Write out, word for word, the passage of the dictionary entry below that opens with the words containing "There remain three" and closes with "road before us.".

++++ Text ++++

Dictionary entry details
Sense 1
Meaning:
In a grievous manner
Context example:
the resolute but unbroken Germany, grievously wounded but far from destruction, was able to lay the firm foundations for military revival
Pertainym:
grievous (causing fear or anxiety by threatening great harm)
Context examples
I reminded her that a doctor's confidence was sacred, but that you were grievously anxious about her.
(Dracula, by Bram Stoker)
There remain three persons who have been grievously stricken by some conscious or unconscious human agency. That is firm ground.
(His Last Bow, by Sir Arthur Conan Doyle)
But surely, comrades, some one who is grievously hurt hath passed along this road before us.
(The White Company, by Sir Arthur Conan Doyle)
The cut of her teeth in his neck still hurt, but his feelings were hurt more grievously, and he sat down and weakly whimpered.
(White Fang, by Jack London)
And she evidently thought so, for she wept most grievously.
(David Copperfield, by Charles Dickens)
There was not one who was not wounded in four or five places, while some were wounded grievously.
(The Call of the Wild, by Jack London)
“But, my dear, pray do not make any more matches; they are silly things, and break up one's family circle grievously.”
(Emma, by Jane Austen)
Maria, with only Mr. Rushworth to attend to her, and doomed to the repeated details of his day's sport, good or bad, his boast of his dogs, his jealousy of his neighbours, his doubts of their qualifications, and his zeal after poachers, subjects which will not find their way to female feelings without some talent on one side or some attachment on the other, had missed Mr. Crawford grievously; and Julia, unengaged and unemployed, felt all the right of missing him much more.
(Mansfield Park, by Jane Austen)
I guessed his meaning, and my good fortune gave me so much presence of mind, that I resolved not to struggle in the least as he held me in the air above sixty feet from the ground, although he grievously pinched my sides, for fear I should slip through his fingers.
(Gulliver's Travels into several remote nations of the world, by Jonathan Swift)
Howsoever that may be, you are grievously to be pitied; in which opinion I am not only joined by Mrs. Collins, but likewise by Lady Catherine and her daughter, to whom I have related the affair.

++++ Dataset extract ++++

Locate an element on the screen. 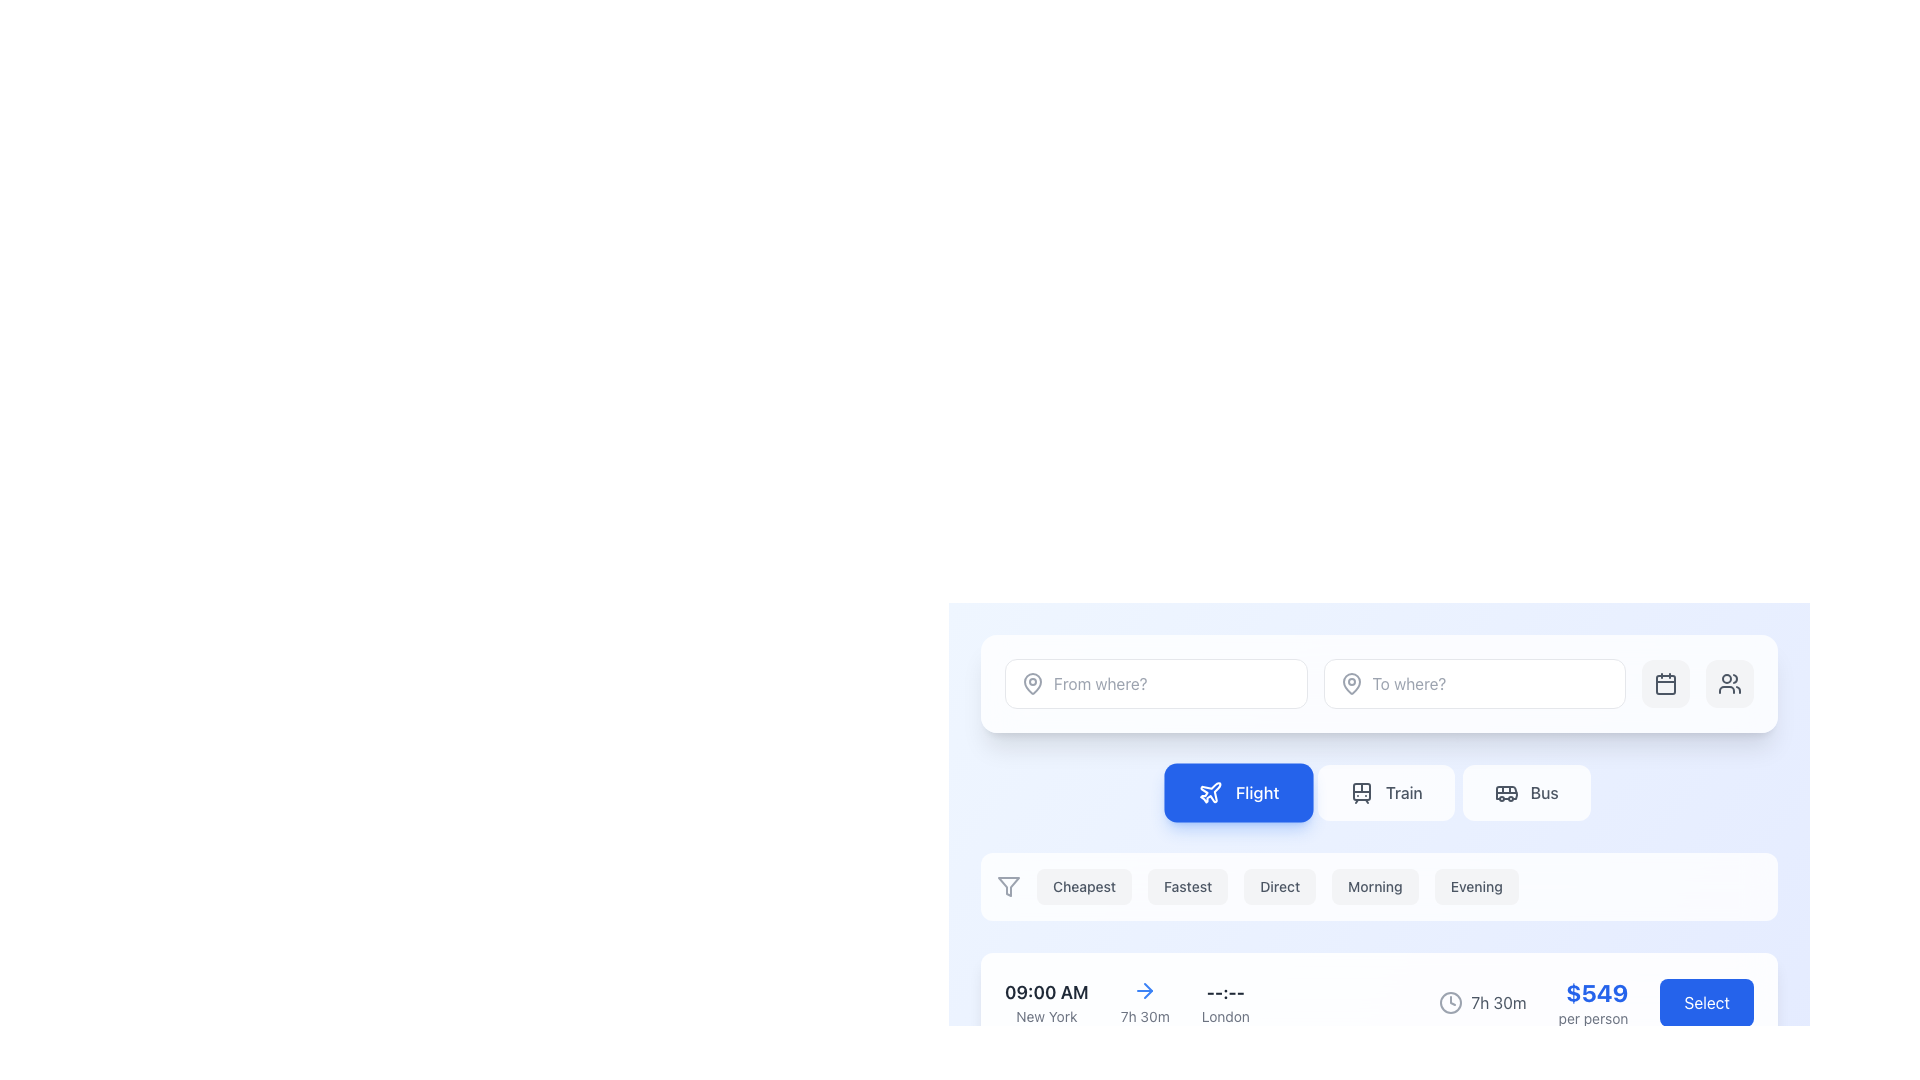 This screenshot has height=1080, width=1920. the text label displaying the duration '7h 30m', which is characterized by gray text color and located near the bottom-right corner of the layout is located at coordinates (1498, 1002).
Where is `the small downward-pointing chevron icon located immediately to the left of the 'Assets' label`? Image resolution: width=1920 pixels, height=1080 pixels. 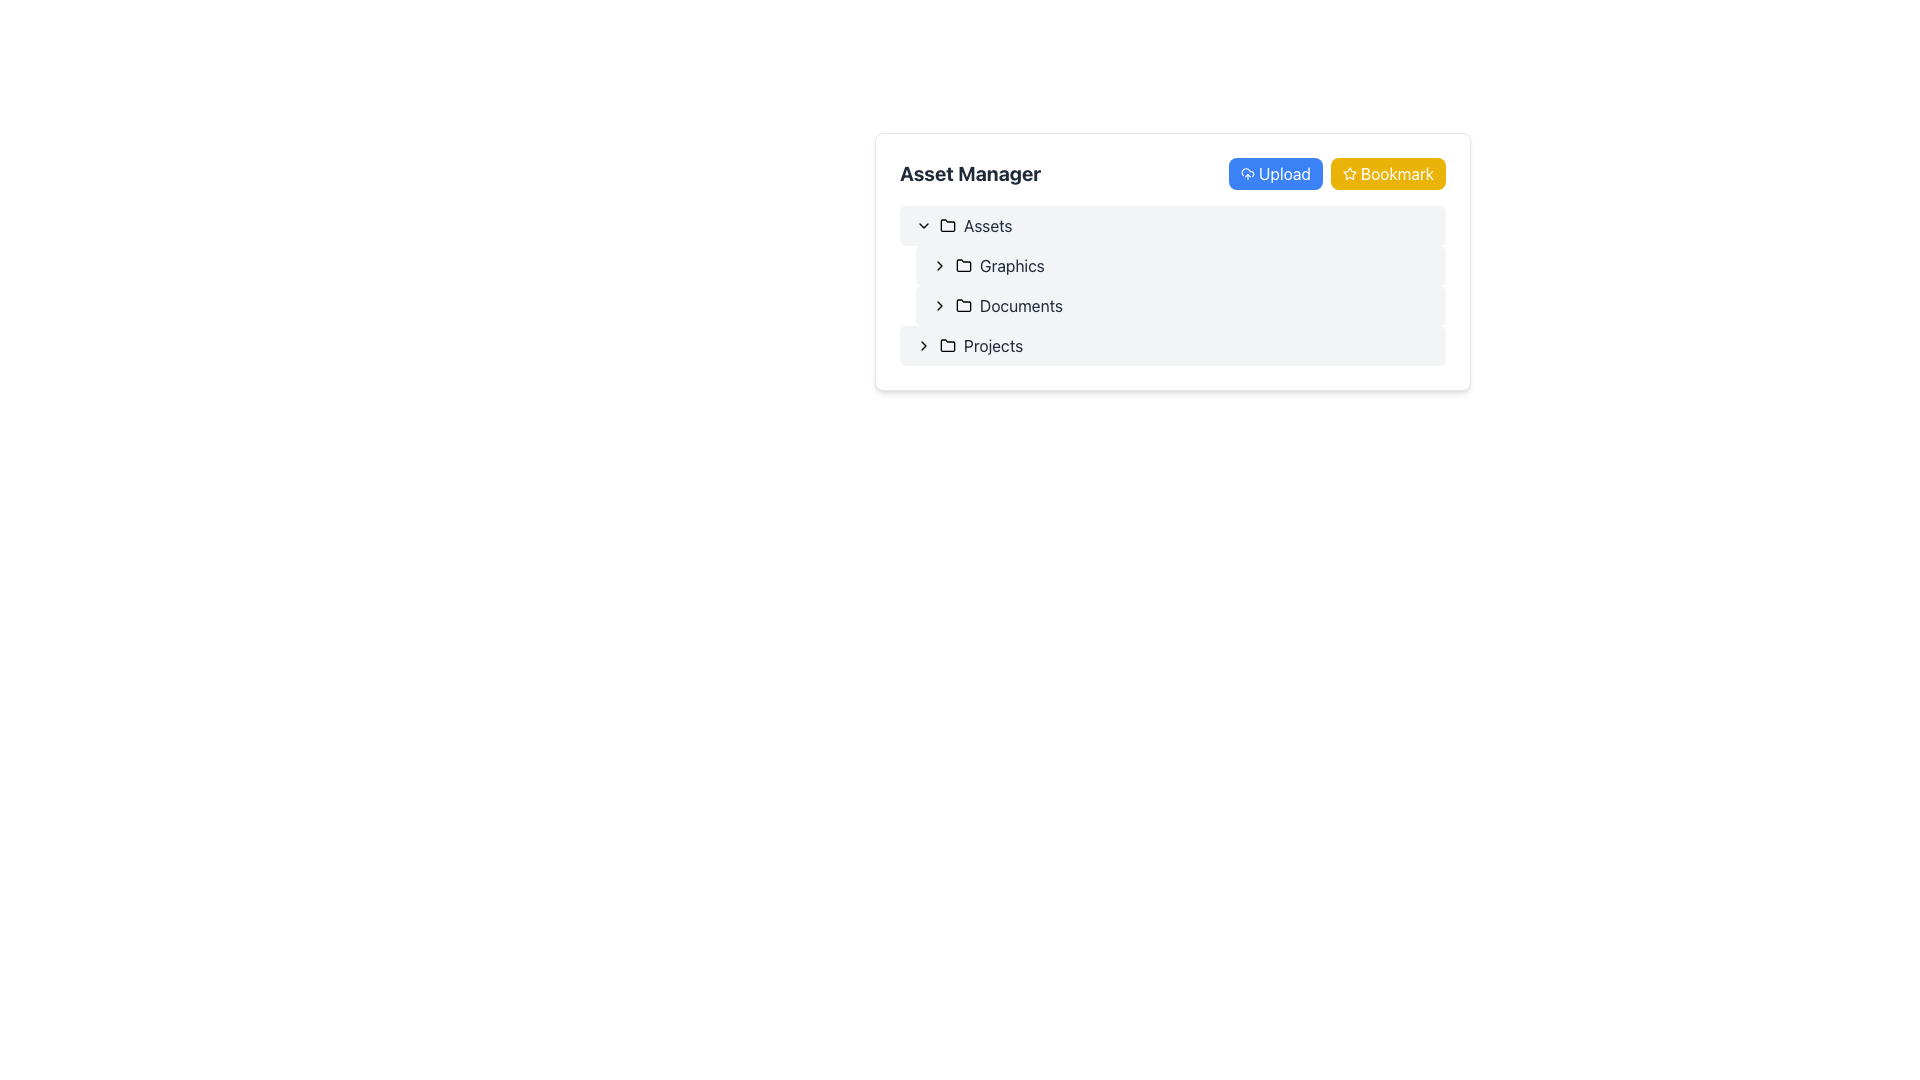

++++

◆ Response below ◆
There remain three persons who have been grievously stricken by some conscious or unconscious human agency. That is firm ground.
(His Last Bow, by Sir Arthur Conan Doyle)
But surely, comrades, some one who is grievously hurt hath passed along this road before us.